Stored data entries
+---+
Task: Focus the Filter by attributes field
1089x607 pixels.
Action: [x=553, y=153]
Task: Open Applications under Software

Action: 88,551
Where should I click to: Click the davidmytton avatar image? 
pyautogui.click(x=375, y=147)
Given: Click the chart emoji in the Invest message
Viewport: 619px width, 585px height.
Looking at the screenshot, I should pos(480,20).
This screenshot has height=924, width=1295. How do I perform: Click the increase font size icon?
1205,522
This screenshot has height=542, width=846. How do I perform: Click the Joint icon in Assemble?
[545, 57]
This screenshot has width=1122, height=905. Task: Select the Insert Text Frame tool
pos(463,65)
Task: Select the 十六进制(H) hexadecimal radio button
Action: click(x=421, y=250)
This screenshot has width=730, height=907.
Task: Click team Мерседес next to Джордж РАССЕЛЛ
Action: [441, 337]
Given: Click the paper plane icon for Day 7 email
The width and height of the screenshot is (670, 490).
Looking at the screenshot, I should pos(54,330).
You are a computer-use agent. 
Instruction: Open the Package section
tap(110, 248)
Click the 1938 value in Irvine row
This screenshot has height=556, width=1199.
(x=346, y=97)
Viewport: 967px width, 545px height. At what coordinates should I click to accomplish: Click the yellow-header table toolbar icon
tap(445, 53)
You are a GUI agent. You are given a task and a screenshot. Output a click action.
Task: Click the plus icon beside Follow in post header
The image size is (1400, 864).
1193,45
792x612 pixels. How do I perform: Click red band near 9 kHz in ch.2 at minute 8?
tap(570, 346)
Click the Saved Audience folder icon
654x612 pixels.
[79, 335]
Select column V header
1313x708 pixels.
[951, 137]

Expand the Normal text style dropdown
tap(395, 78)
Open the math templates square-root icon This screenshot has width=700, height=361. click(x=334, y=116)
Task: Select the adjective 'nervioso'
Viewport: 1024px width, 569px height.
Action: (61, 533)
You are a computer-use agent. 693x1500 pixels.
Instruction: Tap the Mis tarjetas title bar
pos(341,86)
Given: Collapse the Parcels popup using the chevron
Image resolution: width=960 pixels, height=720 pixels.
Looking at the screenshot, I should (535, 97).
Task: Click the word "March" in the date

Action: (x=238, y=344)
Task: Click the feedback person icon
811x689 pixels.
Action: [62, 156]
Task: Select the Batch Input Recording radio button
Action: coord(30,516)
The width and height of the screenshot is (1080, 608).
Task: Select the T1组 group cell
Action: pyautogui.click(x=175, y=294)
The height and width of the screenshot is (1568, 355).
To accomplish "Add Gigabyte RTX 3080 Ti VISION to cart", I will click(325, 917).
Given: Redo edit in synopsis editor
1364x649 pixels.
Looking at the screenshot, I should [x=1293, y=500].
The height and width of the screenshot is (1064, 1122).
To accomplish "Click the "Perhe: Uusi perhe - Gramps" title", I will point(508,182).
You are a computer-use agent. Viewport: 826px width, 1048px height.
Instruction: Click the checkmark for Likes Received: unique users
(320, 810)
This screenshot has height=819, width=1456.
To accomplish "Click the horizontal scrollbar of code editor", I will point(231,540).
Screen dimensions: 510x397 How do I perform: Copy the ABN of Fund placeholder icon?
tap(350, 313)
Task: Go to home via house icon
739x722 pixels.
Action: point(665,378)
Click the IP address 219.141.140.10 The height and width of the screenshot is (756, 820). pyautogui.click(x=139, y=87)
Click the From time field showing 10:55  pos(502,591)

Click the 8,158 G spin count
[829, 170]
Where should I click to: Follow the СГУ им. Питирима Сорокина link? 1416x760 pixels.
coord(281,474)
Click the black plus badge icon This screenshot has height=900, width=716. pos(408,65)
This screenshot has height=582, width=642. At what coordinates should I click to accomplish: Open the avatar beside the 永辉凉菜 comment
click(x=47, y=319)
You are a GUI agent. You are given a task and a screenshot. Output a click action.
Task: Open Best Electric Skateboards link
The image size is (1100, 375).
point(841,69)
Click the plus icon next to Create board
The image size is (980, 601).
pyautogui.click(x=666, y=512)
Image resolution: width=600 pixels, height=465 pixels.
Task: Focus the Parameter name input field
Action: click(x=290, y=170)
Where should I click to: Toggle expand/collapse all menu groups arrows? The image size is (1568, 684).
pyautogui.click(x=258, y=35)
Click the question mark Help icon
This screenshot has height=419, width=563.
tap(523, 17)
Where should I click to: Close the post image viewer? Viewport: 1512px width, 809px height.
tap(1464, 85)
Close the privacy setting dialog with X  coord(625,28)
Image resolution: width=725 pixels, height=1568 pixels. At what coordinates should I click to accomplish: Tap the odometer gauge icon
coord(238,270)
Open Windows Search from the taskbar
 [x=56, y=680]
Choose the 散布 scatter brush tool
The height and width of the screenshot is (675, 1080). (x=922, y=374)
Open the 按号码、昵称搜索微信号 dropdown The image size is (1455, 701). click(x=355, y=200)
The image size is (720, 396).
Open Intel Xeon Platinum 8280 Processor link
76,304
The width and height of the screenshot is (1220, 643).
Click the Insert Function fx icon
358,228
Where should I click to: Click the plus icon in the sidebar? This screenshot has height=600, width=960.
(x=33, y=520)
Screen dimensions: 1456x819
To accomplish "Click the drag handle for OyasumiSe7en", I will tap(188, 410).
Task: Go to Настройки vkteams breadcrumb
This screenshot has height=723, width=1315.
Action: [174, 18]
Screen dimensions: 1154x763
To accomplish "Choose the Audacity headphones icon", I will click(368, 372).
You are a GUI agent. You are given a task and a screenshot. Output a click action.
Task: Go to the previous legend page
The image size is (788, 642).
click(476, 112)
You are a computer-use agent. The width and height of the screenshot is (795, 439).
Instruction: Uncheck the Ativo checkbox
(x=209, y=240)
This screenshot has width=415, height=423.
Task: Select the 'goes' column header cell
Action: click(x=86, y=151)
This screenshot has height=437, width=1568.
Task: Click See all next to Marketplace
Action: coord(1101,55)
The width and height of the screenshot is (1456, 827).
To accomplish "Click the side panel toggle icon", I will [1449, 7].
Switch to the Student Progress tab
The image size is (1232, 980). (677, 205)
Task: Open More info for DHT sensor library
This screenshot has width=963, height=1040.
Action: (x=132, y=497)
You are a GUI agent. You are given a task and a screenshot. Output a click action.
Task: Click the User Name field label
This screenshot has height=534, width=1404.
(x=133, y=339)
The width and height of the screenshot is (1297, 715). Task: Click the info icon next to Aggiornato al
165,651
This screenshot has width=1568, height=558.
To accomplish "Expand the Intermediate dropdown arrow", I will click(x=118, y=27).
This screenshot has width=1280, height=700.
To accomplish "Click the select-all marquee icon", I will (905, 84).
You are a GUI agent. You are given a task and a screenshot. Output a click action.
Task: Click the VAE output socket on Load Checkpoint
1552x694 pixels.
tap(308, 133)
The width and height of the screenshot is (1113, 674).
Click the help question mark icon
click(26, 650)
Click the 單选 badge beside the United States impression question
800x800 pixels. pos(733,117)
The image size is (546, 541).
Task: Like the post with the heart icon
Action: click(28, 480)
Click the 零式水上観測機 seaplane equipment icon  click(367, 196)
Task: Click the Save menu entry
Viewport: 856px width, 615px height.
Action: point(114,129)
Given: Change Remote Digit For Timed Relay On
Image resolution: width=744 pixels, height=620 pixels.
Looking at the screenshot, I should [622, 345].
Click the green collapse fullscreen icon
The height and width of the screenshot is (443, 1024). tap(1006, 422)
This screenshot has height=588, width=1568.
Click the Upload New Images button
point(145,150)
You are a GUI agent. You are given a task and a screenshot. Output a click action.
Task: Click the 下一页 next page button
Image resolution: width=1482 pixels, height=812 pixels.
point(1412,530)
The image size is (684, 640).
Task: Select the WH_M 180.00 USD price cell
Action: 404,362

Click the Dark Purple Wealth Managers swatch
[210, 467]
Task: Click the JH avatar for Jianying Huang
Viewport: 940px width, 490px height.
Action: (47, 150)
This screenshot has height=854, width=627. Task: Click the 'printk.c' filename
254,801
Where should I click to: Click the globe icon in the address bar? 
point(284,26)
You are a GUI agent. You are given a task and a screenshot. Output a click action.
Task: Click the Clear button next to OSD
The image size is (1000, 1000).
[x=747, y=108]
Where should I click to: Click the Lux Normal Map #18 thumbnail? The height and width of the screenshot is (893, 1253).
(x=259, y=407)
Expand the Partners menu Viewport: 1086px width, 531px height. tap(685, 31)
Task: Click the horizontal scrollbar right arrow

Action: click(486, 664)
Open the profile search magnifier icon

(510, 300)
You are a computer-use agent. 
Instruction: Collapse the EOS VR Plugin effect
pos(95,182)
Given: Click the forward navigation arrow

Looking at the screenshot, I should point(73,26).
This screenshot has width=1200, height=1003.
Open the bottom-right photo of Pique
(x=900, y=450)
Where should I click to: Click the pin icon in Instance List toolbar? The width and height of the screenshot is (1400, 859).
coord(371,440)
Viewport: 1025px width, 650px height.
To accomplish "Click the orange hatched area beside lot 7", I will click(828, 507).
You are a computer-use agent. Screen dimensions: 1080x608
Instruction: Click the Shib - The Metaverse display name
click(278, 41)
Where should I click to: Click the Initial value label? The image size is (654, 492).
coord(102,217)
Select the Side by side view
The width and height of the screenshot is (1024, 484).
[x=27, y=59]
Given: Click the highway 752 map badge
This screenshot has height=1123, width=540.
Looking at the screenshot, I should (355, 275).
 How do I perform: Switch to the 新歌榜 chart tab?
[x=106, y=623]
+---+
▶ [Task requirements]
The expected response consists solely of the lines from the one with "Given: Click the highway 752 map badge" through the end of the records, repeated exactly.

▶ [Task result]
Given: Click the highway 752 map badge
This screenshot has height=1123, width=540.
Looking at the screenshot, I should (355, 275).
 How do I perform: Switch to the 新歌榜 chart tab?
[x=106, y=623]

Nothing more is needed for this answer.